Not that this is a bad drink, not by any means — well, not as long as you like Fernet Branca. Fetched from the pages of Barflies and Cocktails, the Stifferino was allegedly created by “Man-About-Town” W.C. Weaver, who dedicated it to “Doc Voronoff” — a name you usually come across in relation to the Monkey Gland (another drink that I realize I’ve never covered on this blog, and may get to as part of the 30/30, even though the recipe’s been thoroughly blogged before, including by myself over at Serious Eats). Here’s how Arthur Moss relates it: “The wintergreen Weaver says its good for all young boys over forty-five like ‘Sparrow’ or George Bowles [...] Methusaleh would think he was Ponce de Leon.”

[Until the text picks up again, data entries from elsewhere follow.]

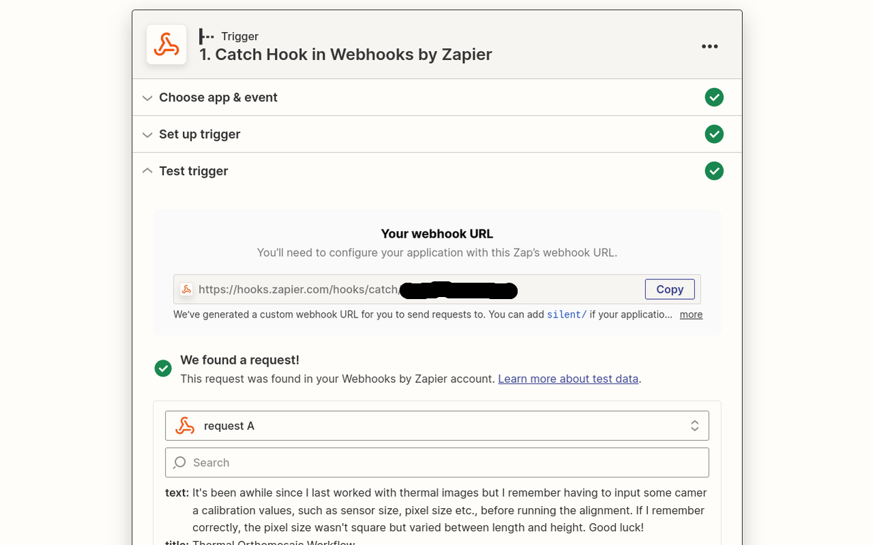Click the Webhooks app icon in header

pos(166,45)
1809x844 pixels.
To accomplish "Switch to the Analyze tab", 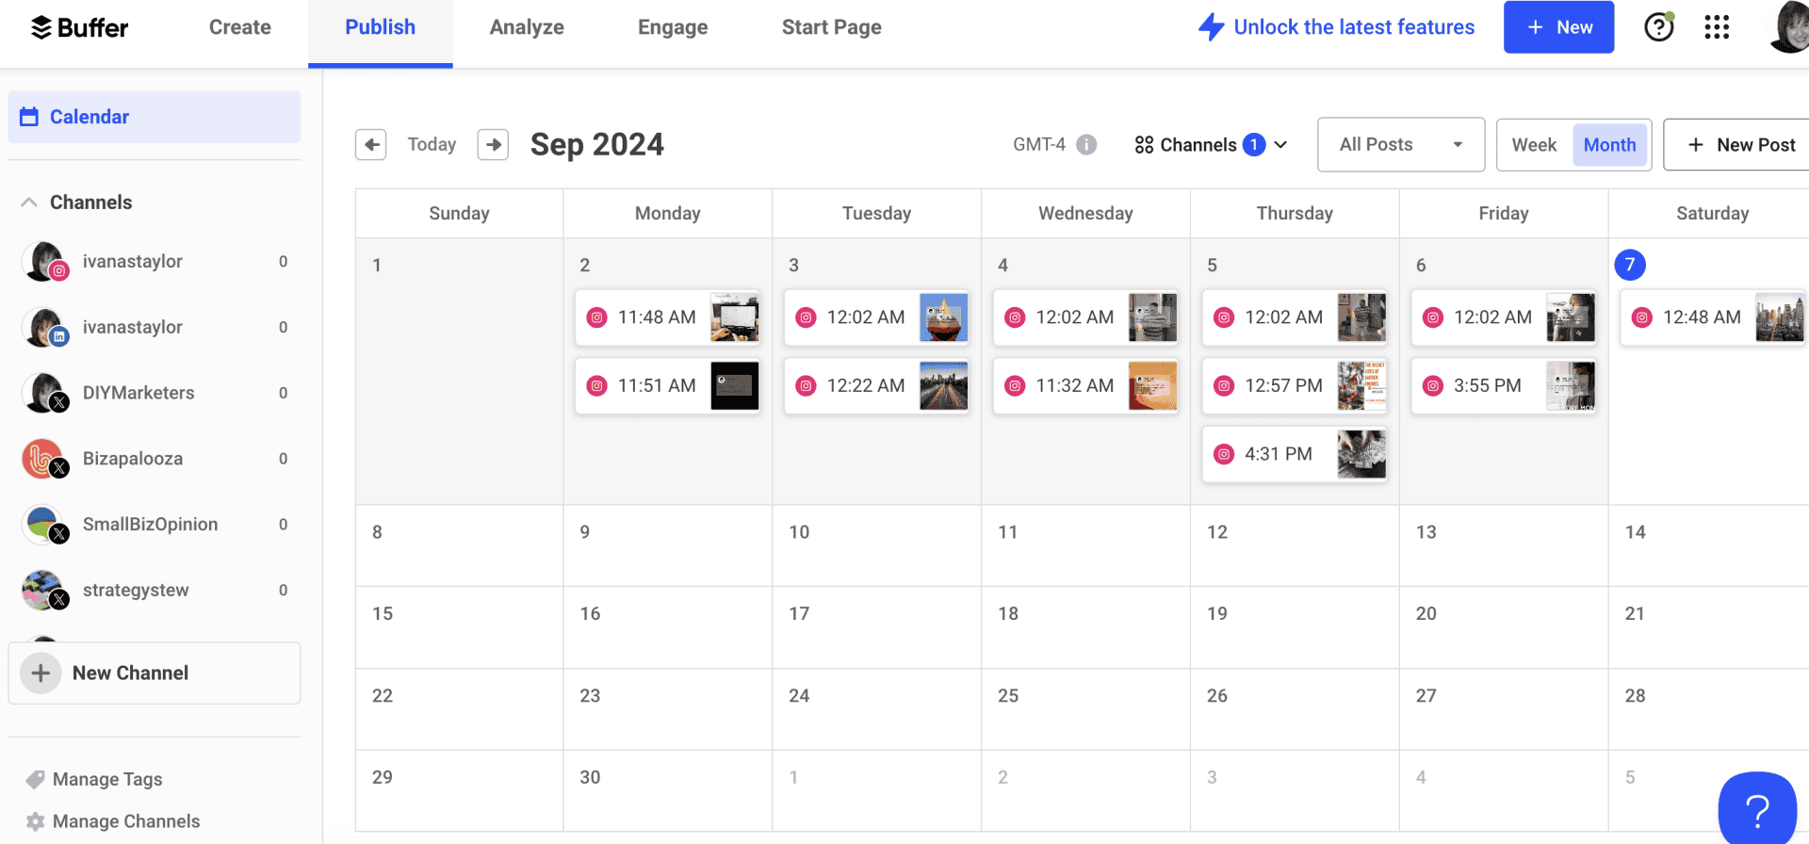I will coord(527,26).
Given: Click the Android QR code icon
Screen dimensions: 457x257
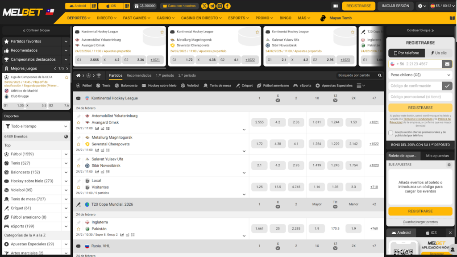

Fernet Branca so thoroughly takes over most cocktails that I was attracted to its use as the foundation for this drink — especially seeing how it was paired with equal parts of dry and sweet vermouth, and experience has taught me that vermouth works wonderfully with the more aggressive Fernet, perhaps because its weaker and more docile nature gives the alpha-booze amari full license to dominate without overreacting in a surly way.

Ultimately, though, this drink is a spruced-up and more elaborate shot of Fernet; the other flavors play nicely together, but there’s not a unifying center. I can see trotting this out for an unusual (and lower alcohol) aperitif for someone who appreciates Italian amari, but otherwise this won’t get a lot of play around the house, no matter what properties it’s alleged to have.

Stifferino

  • 1 ounce Fernet Branca
  • 1 ounce sweet vermouth
  • 1 ounce dry vermouth
  • 1 dash brandy

Stir well with ice, strain into chilled cocktail glass. Garnish with strip of orange peel.

This drink is part of 30/30, a series of 30 drinks in 30 days — or as much as I can keep up before collapsing in a weary, booze-addled heap.